The College of New Jersey is creating an oral archive of the memories from Superstorm Sandy survivors.
Eighteen students in Matthew Bender’s history class interviewed about a hundred New Jersey residents who shared detailed, emotional stories about the 2012 storm.
“We have a wide range of experiences, people who lost homes and businesses, people who were first responders,” Bender said. “We even have some stories of people who were not from the Shore, but felt so compelled to help, they have been active volunteers for the past two years.”
The narratives capture the ordeal of the storm and its aftermath, he said.

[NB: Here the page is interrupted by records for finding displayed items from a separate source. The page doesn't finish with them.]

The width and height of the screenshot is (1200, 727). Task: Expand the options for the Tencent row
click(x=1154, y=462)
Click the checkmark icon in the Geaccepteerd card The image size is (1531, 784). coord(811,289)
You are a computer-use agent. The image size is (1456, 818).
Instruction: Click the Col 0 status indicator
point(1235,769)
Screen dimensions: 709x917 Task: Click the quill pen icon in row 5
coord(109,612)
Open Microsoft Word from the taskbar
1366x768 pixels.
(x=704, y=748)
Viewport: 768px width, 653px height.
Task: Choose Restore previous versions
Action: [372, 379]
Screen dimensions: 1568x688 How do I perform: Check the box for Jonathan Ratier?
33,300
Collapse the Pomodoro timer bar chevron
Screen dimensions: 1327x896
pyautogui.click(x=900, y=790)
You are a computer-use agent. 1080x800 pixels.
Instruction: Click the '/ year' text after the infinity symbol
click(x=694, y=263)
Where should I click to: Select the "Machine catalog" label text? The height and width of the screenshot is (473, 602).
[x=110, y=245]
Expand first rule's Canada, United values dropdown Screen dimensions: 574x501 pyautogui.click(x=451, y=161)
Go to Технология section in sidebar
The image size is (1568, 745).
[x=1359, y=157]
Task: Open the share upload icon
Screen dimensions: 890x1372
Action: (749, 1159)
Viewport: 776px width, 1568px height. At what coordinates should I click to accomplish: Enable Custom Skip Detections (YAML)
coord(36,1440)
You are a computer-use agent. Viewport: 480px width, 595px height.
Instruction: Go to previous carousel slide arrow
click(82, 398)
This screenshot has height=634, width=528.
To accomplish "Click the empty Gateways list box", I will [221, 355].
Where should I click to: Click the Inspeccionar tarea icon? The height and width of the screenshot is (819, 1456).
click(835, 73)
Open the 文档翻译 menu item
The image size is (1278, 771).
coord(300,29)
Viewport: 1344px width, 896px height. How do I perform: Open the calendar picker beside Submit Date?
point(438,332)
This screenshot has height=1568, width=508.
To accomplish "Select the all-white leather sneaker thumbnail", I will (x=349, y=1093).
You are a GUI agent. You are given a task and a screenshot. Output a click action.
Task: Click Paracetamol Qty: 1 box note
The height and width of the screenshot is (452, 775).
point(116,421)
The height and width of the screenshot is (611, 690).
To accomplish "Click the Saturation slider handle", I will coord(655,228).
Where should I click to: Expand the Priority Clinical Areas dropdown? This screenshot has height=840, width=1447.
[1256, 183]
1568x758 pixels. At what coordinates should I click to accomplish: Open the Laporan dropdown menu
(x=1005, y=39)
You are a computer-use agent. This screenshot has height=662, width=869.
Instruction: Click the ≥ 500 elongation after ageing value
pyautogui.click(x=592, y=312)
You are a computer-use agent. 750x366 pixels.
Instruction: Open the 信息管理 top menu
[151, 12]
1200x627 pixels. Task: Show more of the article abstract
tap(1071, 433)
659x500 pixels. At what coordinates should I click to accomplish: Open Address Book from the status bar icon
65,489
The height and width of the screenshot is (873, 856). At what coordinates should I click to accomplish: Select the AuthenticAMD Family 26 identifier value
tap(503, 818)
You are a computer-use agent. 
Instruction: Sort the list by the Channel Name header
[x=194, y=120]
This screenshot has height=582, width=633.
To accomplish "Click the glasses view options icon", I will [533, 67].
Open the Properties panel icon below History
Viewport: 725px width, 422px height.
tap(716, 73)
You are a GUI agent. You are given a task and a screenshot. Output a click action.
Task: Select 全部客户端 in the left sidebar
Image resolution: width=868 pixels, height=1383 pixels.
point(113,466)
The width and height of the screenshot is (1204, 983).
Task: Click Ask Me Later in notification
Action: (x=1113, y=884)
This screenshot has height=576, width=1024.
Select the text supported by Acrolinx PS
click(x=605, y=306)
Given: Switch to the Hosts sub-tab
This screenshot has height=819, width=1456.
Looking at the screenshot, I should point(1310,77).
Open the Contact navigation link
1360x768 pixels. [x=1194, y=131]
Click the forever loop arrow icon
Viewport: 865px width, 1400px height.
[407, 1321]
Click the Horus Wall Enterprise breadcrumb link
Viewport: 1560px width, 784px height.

“They create a more vivid historical record than we are accustomed to,” Bender explained. “In 50 years, a person will be able to look back on this archive and really get a sense of what the storm meant to people, how they experienced it as it was happening, the challenges they have gone through in the recovery and rebuilding process.”
Many of the Sandy survivors said they would have done things differently if they had known how much damage the storm could cause.
“For people going on in the future who are trying to figure out the best way to build a house on the Shore, or what kind of insurance coverage to have, or whether to evacuate if there is a storm, these memories serve a really powerful reminder of what can happen,” Bender said.
The project has been a tremendously rewarding experience for Bender and his students.
“I’ve never had a class where students were this enthusiastic,” he said. “Most of them were history majors. This was a way to take what they were learning in the classroom and apply it to something that really mattered to them. Many of the students in the project are from the Shore, but I think they see the Shore in a different way as a result of having done these interviews.”